Shortly, the status that accompanied owning tulip bulbs caught the attention of the middle class. Even those of modest means wanted to own tulip collections. Status symbols were just as important in the 17th century as they are today. Of course, as demand grew with each new purchaser, the price of the available tulip bulbs rose higher and higher. This further reinforced the exulted status of owning tulips as well as further escalating prices as more buyers vied for the limited supply.  This, in turn, attracted more people to the market, drawn by the enormous profits being made by their friends and neighbors.

By 1634 Tulipmania had such a grip on Holland that practically everyone in the country was involved in some way with the tulip trade.  Ordinary business and trade became secondary. It was not uncommon for many to invest a fortune of 100,000 florins to buy 40 tulip bulb roots (i.e. 2,500 florins per bulb).

How much was a florin worth?  The following example from Mackay’s book, in which a rare Viceroy tulip bulb was bought for 2,500 florins, shows the number and type of products that could have been purchased for the same amount of money.


Credit: Captum Capital Ltd.

Foolish? We would absolutely say it was.

However, it did not seem foolish to the many who were trading in tulips at the time.

One of my favorite quotes of all time is this one.
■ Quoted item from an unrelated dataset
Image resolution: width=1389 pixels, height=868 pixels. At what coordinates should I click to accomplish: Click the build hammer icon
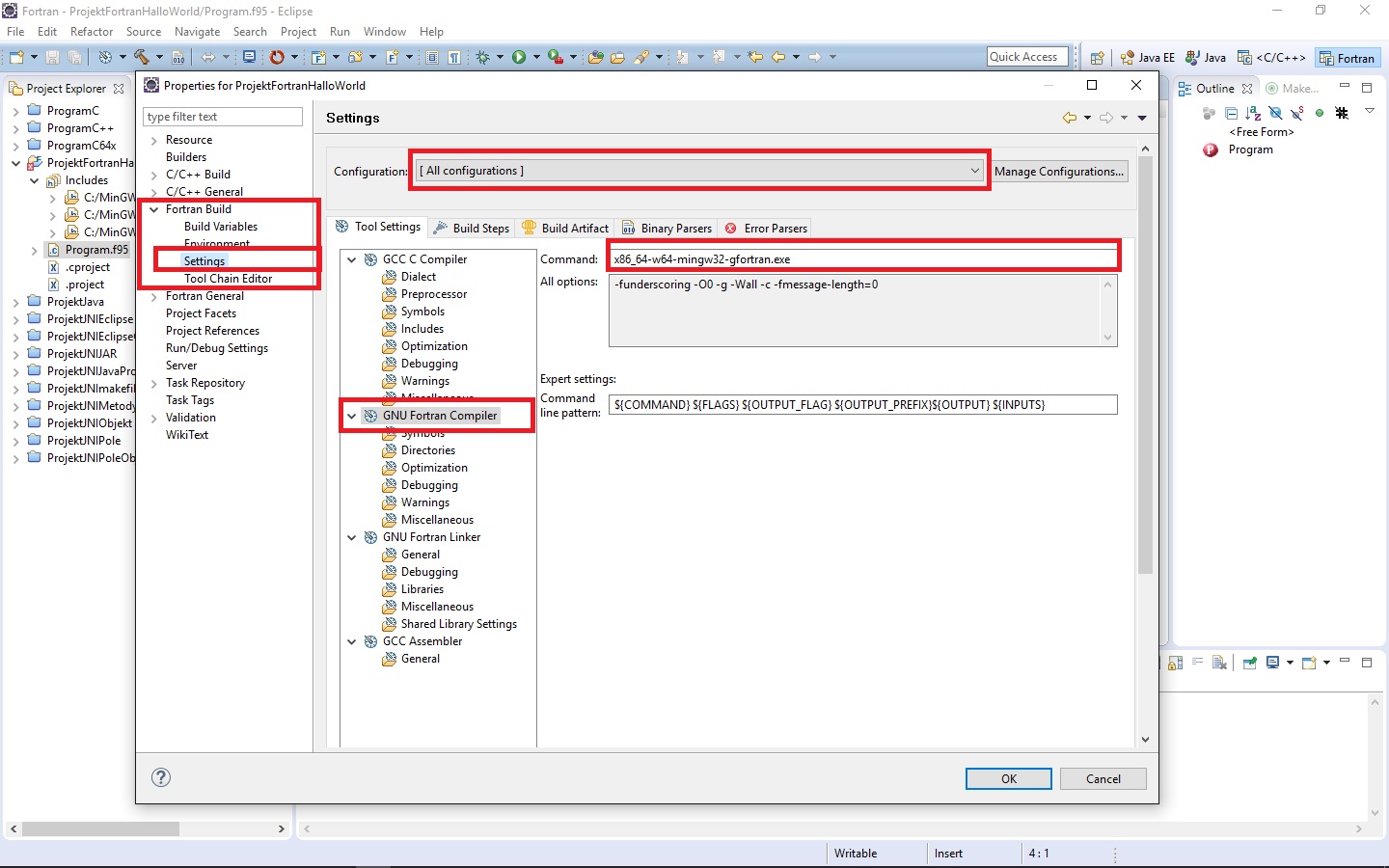141,58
"There is nothing more dangerous to your wealth than watching your neighbor getting rich."

This is how Warren Buffett explains it.
“People don’t get smarter about things that get as basic as greed,”  “You can’t stand to see your neighbor getting rich. You know you’re smarter than he is, but he’s doing all these [crazy] things, and he’s getting rich…so pretty soon you start doing it.”
Of course, eventually everyone that wanted a tulip bulb (or 40), had them. At that point logic started to interfere. Those that had purchased tulip bulbs started to wonder what the bulb would do for them? It was nice that they would bloom once a year but what else could it do to put money in their pocket?

Suddenly it became difficult to find a buyer if you wanted to sell your tulip bulb. Everyone that wanted one had one. Prices starting dropping as more and more people wanted to sell. Panic set in and prices plummeted. The same factors that drove prices up now drove them down.  “The Madness of Crowds” works both ways. People came to their senses "slowly one by one" as Mackay observed.

This is how the chart of the up and down of Gouda tulip bulbs eventually turned out.


Credit: Elliott Wave International

Note that Elliott Wave International put this chart together in 1999, undoubtedly as a cautionary tale for investors who were riding the internet stock bubble that later crashed in 2000.

Those investors also saw their neighbors get rich and and thought they could ride the internet wave to their own riches. Many drowned and were washed away when the bubble burst and the wave crashed.



Internet Stock Index $IIX (1998-2003)
Credit: StockCharts.com



Unfortunately, the bloom can quickly come off of the rose, tulips and other things.

This is a picture of the same tulip bed, in the same park, only seven days after the image above was taken earlier this month.





Remember tulips and the madness of crowds and you will have a much better chance of holding on to your money.